Occasionally their managers will ask them to find a contract that is being handled by a certain sales rep. Although they hate this task, each time they manually search through the stack of contracts to retrieve it. Funnily enough, in the time it takes Johnny to find one, Alicia can usually find at least two.
Curiosity gets the better of Johnny who eventually asks Alicia how she was so fast.
“It’s easy, I have moved the page with the sale rep’s name to the front of the contract”
Dang! So simple! Johnny realised having to dig ten pages deep on each contract was so senseless!
Fortunately, admin staff can now use digital retrieval systems, so they don’t have to think about this sort of small detail any more. The need to pay attention to this detail hasn’t gone away though.

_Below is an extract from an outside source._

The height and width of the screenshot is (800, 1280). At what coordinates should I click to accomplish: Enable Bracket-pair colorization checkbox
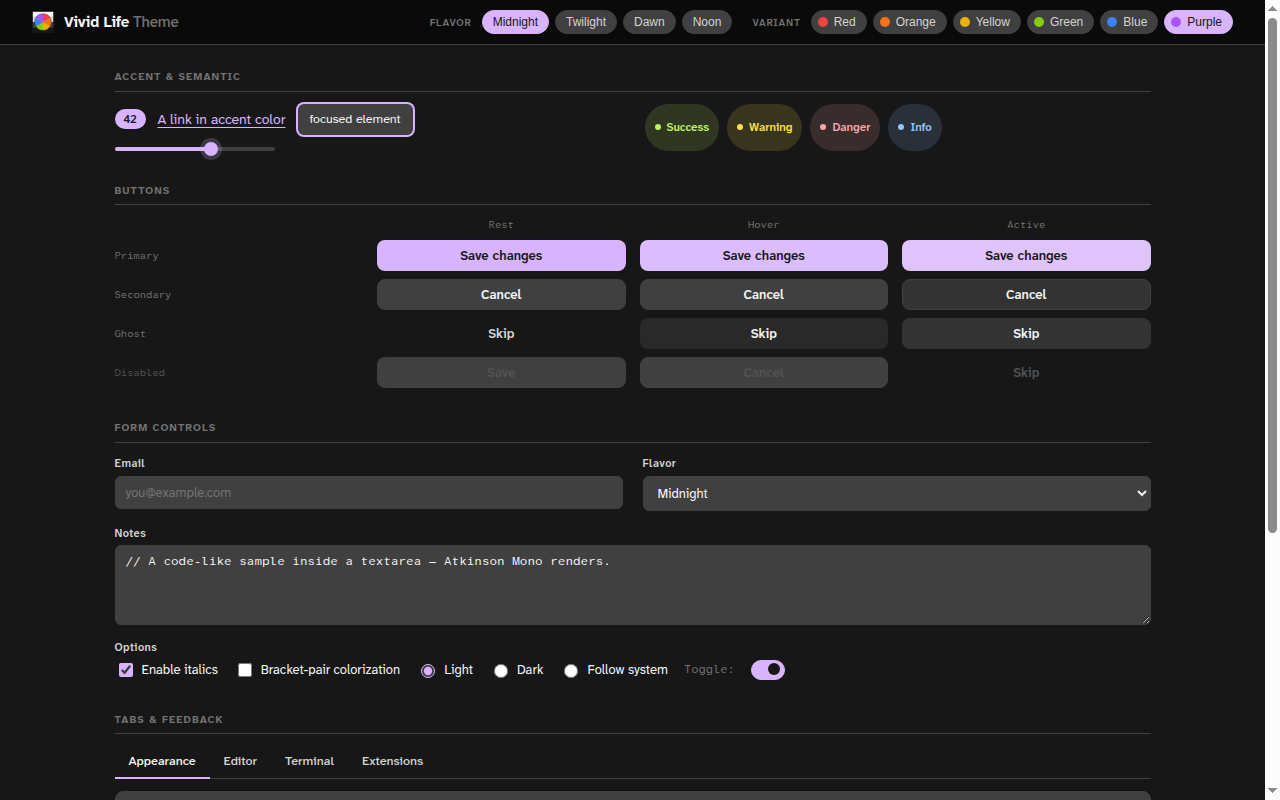(245, 670)
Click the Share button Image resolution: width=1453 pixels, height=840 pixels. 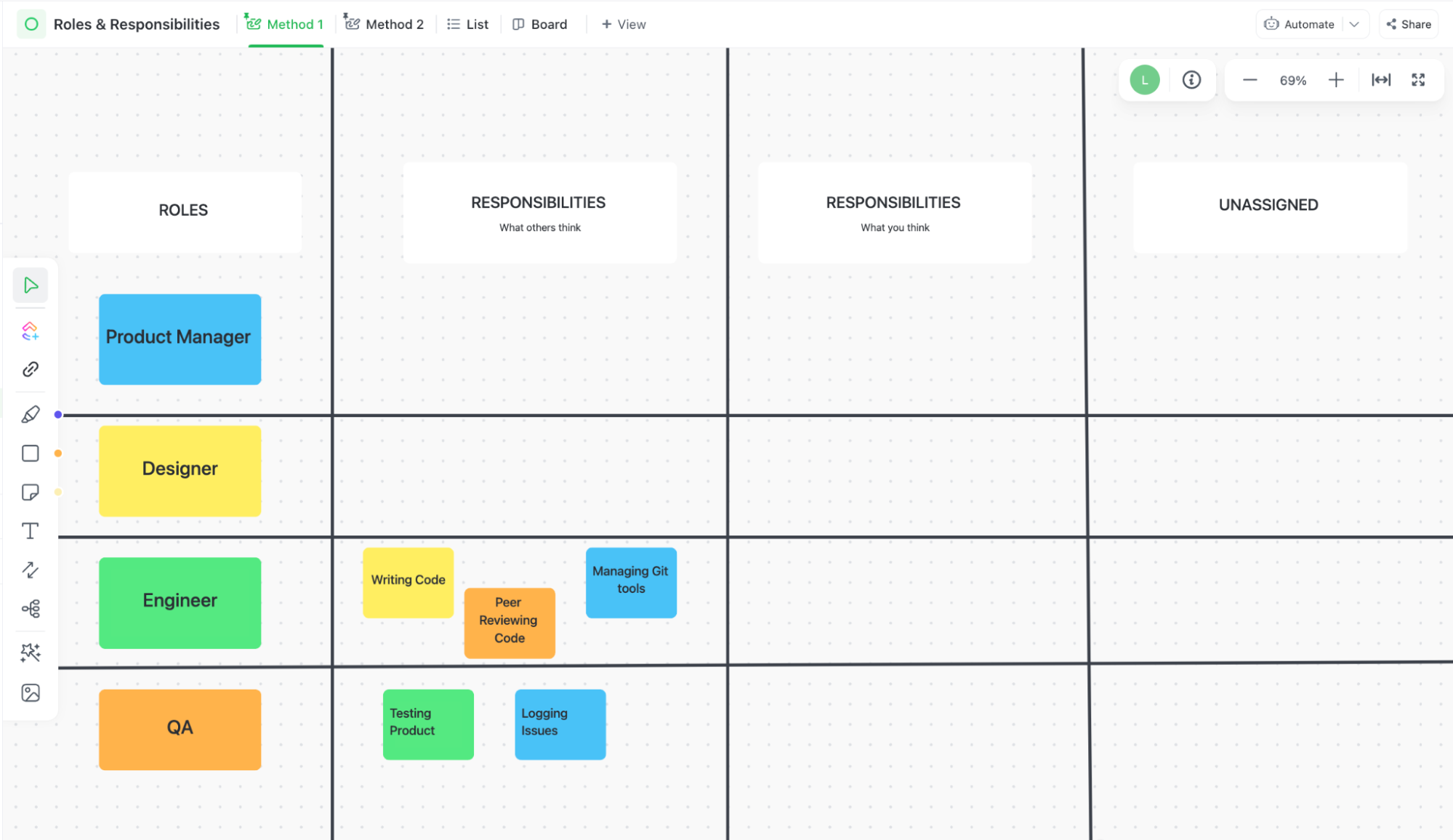click(x=1409, y=24)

Now it rests with us.
Not only should you ensure the layout of data is in the correct format, but you should also pay attention to the order of your data. It should be organised with the most frequently searched upon and utilised data earlier on in the record. Since the record fields are separated by delimiters, using and querying later attributes requires the engine to scan every character up until to the requested attribute to determine where it starts. By moving the most frequently used data to the being of a record, you reduce the amount of work required to initial find the data.
Here are some timings from a simple test run I performed on our system.
The setup: A file with modulo 10007, pre-filled with records keyed from 10000 to 99999. Attributes 1, 2, … up until 29 are each set to the key. I have created a D-type attribute for each one timed (D1, D2 & D29).
The test: Perform a select on the file with the attribute equal to a value (E.g. SELECT TIMINGS WITH D1=”12345″). Repeat this 1000 times for each attribute tested.
Data in <1>: 338655 (100.00%)
Data in <2>: 342134 (101.03%)
Data in <29>: 471811 (139.32%)
Even with these small records, you can see the difference you can achieve by having your data in the correct order. Scale this up to larger files with bigger records, more complex select statements combined with the processing of these records in your subroutine and it can provide a significant difference in the execution times across a system.